*Activity:*
Print only the line with "Child Education Planning Calculator (496, 8)" and the lines after it, ending with the last line of the material, each exactly as it stands.
___ Provided records ___
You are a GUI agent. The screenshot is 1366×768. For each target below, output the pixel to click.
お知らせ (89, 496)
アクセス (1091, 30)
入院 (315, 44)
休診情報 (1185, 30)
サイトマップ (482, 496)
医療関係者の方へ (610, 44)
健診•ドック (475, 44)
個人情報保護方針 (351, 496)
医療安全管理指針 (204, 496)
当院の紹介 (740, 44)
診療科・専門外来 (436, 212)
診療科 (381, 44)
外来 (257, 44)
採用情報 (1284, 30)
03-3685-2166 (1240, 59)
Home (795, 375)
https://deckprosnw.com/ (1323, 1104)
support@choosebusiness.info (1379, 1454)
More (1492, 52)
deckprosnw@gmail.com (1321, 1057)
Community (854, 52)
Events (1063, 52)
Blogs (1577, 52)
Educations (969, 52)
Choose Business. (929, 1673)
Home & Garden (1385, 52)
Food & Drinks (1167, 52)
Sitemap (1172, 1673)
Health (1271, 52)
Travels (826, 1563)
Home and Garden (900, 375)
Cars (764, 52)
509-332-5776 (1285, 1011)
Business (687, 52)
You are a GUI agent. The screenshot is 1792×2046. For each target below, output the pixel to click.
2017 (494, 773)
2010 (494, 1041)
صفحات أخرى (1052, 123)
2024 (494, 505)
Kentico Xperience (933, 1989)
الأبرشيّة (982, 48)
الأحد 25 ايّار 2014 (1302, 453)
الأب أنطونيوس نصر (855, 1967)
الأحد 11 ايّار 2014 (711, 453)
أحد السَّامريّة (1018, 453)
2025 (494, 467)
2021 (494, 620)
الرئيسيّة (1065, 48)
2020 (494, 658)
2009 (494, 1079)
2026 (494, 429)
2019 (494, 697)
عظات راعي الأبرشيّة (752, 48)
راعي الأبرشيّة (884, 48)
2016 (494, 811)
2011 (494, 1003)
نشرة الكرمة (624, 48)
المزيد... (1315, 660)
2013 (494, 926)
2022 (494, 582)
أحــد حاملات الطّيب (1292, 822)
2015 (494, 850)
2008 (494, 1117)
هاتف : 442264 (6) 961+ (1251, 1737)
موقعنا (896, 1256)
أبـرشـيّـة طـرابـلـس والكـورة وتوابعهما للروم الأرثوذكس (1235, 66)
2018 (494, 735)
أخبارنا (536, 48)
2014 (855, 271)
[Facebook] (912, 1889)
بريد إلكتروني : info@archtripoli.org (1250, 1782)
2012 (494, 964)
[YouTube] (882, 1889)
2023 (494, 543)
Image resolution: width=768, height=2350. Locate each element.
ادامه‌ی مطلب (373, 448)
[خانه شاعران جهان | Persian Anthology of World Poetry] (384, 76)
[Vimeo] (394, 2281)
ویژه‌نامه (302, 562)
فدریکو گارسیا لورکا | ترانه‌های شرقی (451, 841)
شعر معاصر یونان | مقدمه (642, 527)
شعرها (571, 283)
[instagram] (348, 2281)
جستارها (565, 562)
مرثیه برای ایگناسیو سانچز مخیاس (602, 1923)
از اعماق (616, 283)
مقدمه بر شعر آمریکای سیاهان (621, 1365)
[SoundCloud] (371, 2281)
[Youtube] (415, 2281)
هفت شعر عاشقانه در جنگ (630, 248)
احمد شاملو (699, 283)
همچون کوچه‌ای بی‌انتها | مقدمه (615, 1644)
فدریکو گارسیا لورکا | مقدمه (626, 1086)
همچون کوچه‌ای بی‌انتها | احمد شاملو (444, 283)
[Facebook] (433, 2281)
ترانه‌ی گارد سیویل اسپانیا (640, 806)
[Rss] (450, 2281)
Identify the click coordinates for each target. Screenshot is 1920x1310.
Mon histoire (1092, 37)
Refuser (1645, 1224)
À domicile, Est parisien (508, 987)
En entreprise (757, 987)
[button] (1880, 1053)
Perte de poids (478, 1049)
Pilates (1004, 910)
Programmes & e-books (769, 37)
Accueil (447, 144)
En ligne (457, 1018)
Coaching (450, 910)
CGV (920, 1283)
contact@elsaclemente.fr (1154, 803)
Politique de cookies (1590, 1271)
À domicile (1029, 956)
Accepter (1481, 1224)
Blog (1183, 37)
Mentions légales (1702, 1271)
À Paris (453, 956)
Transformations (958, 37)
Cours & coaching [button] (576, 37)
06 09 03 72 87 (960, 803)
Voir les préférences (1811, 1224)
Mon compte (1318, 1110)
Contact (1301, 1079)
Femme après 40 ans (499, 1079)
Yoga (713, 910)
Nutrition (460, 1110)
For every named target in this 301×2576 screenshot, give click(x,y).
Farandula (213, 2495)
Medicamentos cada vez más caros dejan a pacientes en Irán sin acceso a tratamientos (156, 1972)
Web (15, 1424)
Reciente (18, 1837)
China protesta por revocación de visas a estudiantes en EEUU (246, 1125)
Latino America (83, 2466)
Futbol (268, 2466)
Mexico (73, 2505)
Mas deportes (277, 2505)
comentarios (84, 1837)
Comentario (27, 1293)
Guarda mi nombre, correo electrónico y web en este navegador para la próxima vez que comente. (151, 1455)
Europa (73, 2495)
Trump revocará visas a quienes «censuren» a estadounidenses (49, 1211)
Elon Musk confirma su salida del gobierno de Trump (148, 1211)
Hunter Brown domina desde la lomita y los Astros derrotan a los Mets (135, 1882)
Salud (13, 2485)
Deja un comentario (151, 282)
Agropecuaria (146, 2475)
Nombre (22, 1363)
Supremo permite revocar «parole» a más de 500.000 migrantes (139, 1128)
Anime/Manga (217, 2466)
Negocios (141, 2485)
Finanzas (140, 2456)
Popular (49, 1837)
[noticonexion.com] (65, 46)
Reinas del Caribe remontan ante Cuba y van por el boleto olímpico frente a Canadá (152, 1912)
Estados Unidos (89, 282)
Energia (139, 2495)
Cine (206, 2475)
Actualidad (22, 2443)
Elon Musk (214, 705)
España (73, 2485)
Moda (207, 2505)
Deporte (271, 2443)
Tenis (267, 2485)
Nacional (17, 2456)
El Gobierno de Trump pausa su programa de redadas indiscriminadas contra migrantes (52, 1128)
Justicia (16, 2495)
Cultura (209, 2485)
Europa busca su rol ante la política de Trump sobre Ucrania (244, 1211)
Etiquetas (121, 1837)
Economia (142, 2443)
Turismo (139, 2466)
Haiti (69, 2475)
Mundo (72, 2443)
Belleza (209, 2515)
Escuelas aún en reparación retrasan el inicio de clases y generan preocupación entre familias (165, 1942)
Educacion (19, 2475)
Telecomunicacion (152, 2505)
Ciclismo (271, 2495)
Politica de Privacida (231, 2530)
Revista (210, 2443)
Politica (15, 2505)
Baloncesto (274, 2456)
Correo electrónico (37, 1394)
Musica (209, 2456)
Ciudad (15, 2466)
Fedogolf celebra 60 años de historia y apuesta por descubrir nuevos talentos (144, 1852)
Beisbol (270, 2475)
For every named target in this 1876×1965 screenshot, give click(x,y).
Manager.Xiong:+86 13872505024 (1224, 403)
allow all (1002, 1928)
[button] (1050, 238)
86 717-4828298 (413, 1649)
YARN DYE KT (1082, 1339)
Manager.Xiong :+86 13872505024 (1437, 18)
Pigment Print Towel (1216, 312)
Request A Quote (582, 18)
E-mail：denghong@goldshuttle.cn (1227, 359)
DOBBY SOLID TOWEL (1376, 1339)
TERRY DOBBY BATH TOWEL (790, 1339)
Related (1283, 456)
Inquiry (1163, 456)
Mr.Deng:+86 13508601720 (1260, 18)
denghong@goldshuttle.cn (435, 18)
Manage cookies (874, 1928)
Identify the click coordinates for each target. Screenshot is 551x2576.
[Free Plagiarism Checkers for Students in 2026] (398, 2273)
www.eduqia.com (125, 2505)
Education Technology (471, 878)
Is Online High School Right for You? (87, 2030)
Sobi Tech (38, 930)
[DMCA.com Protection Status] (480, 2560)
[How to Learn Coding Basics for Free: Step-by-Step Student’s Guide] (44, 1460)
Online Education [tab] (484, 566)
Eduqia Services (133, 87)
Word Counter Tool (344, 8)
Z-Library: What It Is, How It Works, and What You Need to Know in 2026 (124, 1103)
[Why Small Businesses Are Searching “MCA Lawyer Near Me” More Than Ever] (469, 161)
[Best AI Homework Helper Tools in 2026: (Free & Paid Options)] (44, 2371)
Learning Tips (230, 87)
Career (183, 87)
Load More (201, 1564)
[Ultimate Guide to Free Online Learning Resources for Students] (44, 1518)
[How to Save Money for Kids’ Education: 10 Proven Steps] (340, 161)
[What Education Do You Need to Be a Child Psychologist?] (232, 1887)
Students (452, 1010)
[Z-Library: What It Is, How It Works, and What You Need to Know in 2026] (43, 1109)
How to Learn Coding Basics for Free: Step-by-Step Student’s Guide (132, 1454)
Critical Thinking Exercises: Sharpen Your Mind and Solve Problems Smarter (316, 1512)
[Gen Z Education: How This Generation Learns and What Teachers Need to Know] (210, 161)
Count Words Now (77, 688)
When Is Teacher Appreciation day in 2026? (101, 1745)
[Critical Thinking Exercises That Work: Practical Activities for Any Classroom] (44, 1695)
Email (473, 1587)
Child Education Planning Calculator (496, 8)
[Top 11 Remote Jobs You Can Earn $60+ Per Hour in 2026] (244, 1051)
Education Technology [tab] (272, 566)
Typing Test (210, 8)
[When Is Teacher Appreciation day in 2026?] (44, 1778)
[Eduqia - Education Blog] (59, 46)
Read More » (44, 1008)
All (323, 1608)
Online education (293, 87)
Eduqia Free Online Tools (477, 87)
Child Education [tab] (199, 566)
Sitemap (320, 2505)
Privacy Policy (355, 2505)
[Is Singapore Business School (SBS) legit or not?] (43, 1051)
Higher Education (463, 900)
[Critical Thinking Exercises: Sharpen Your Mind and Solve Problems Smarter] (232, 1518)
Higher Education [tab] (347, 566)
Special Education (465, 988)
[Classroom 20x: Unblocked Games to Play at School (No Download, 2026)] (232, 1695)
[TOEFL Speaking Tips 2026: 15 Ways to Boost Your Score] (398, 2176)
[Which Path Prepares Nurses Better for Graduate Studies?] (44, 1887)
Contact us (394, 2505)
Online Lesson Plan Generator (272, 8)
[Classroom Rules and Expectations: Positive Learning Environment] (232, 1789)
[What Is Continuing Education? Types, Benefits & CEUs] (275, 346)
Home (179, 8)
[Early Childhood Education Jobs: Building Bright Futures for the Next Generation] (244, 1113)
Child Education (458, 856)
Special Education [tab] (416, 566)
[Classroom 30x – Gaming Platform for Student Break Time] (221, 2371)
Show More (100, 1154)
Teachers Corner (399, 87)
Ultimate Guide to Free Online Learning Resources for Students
___
*Answer space:*
Child Education Planning Calculator (496, 8)
[Top 11 Remote Jobs You Can Earn $60+ Per Hour in 2026] (244, 1051)
Education Technology [tab] (272, 566)
Typing Test (210, 8)
[When Is Teacher Appreciation day in 2026?] (44, 1778)
[Eduqia - Education Blog] (59, 46)
Read More » (44, 1008)
All (323, 1608)
Online education (293, 87)
Eduqia Free Online Tools (477, 87)
Child Education [tab] (199, 566)
Sitemap (320, 2505)
Privacy Policy (355, 2505)
[Is Singapore Business School (SBS) legit or not?] (43, 1051)
Higher Education (463, 900)
[Critical Thinking Exercises: Sharpen Your Mind and Solve Problems Smarter] (232, 1518)
Higher Education [tab] (347, 566)
Special Education (465, 988)
[Classroom 20x: Unblocked Games to Play at School (No Download, 2026)] (232, 1695)
[TOEFL Speaking Tips 2026: 15 Ways to Boost Your Score] (398, 2176)
[Which Path Prepares Nurses Better for Graduate Studies?] (44, 1887)
Contact us (394, 2505)
Online Lesson Plan Generator (272, 8)
[Classroom Rules and Expectations: Positive Learning Environment] (232, 1789)
[What Is Continuing Education? Types, Benefits & CEUs] (275, 346)
Home (179, 8)
[Early Childhood Education Jobs: Building Bright Futures for the Next Generation] (244, 1113)
Child Education (458, 856)
Special Education [tab] (416, 566)
[Classroom 30x – Gaming Platform for Student Break Time] (221, 2371)
Show More (100, 1154)
Teachers Corner (399, 87)
Ultimate Guide to Free Online Learning Resources for Students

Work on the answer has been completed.